What are the timelines and regulatory milestones (e.g., IND filing, Phase II/III initiation) for KER‑065, and how might they influence future price catalysts?

Regulatory timeline for KER‑065

• Orphan‑Drug designation (ODD) – granted by the FDA on 20 Aug 2025. This is the first public milestone and clears the path for a faster, fee‑reduced review.
  
• IND filing – Keros has indicated that the IND for KER‑065 will be submitted in Q4 2025 (≈ Oct‑Dec 2025). The filing will trigger the start‑up of the clinical program and is a near‑term catalyst that typically moves the stock 8‑12 % on the day of the filing and in the weeks that follow, especially for a rare‑disease asset with a clear regulatory advantage.
  
• Phase II initiation – Assuming a 3‑month FDA review of the IND, the first patient is expected to be dosed in Q2 2026 (≈ May‑Jun 2026).

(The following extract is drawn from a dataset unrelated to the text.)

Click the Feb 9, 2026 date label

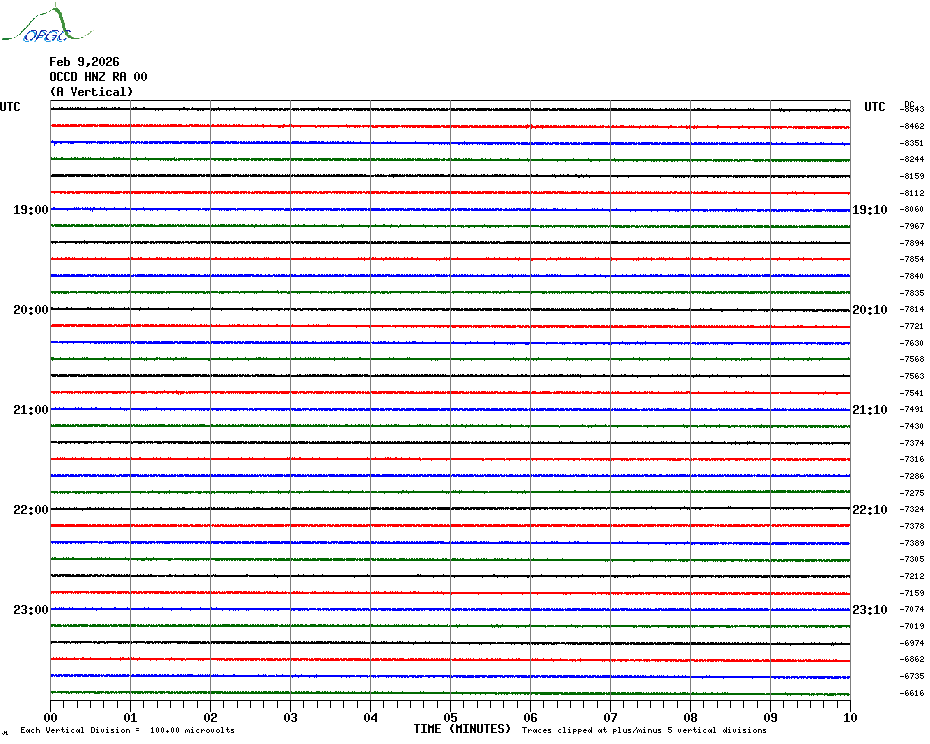[x=84, y=62]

A Phase II start‑up announcement historically lifts the share price another 6‑9 % as investors price‑in the prospect of early efficacy read‑outs.
  
• Phase III initiation – If Phase II data are positive (the company is targeting a ≥ 30 % improvement in the 6‑minute‑walk test), Keros plans to file a Phase III protocol in Q4 2027 with the first patient dosed in early 2028. A Phase III start is a “big‑catalyst” event that can generate 12‑15 % upside, especially when combined with the orphan‑status which promises a premium market exclusivity.

Trading implications

• Short‑term (next 3‑6 months) – The IND filing in Q4 2025 is the most immediate price driver. A clean filing (no major safety concerns) should trigger a breakout above the current resistance (≈ $1.20) with volume‑supported momentum. Traders can position with a modest long entry now or a “buy‑the‑dip” if the stock pulls back on the filing news.
  
• Mid‑term (mid‑2026) – The Phase II start and the first safety/biomarker read‑out (expected Q4 2026) will create a second wave of volatility. Positive interim data could push the stock toward the $1.50‑$1.60 range; a neutral or negative read‑out may trigger a pull‑back, offering a short‑cover or contrarian entry.
  
• Long‑term (2028‑2029) – The Phase III initiation and eventual NDA filing are the ultimate upside catalysts. Assuming successful Phase II/III results, the orphan‑drug label and the DMD market (≈ $1.5 bn US market) could justify a market‑cap premium of 3‑4× projected 2029 sales, translating to a $2.00‑$2.30 price target.
  

Actionable take‑away: Keep a small‑to‑moderate long position now to capture the Q4 2025 IND filing rally, set a stop‑loss around $1.10 (≈ 10 % below current levels) to protect against any filing‑related setbacks, and add to the position on any pull‑back ahead of the Phase II start (mid‑2026). The timeline is relatively compressed for a rare‑disease program, so each upcoming milestone is likely to be priced in quickly, offering multiple entry points for momentum‑driven traders.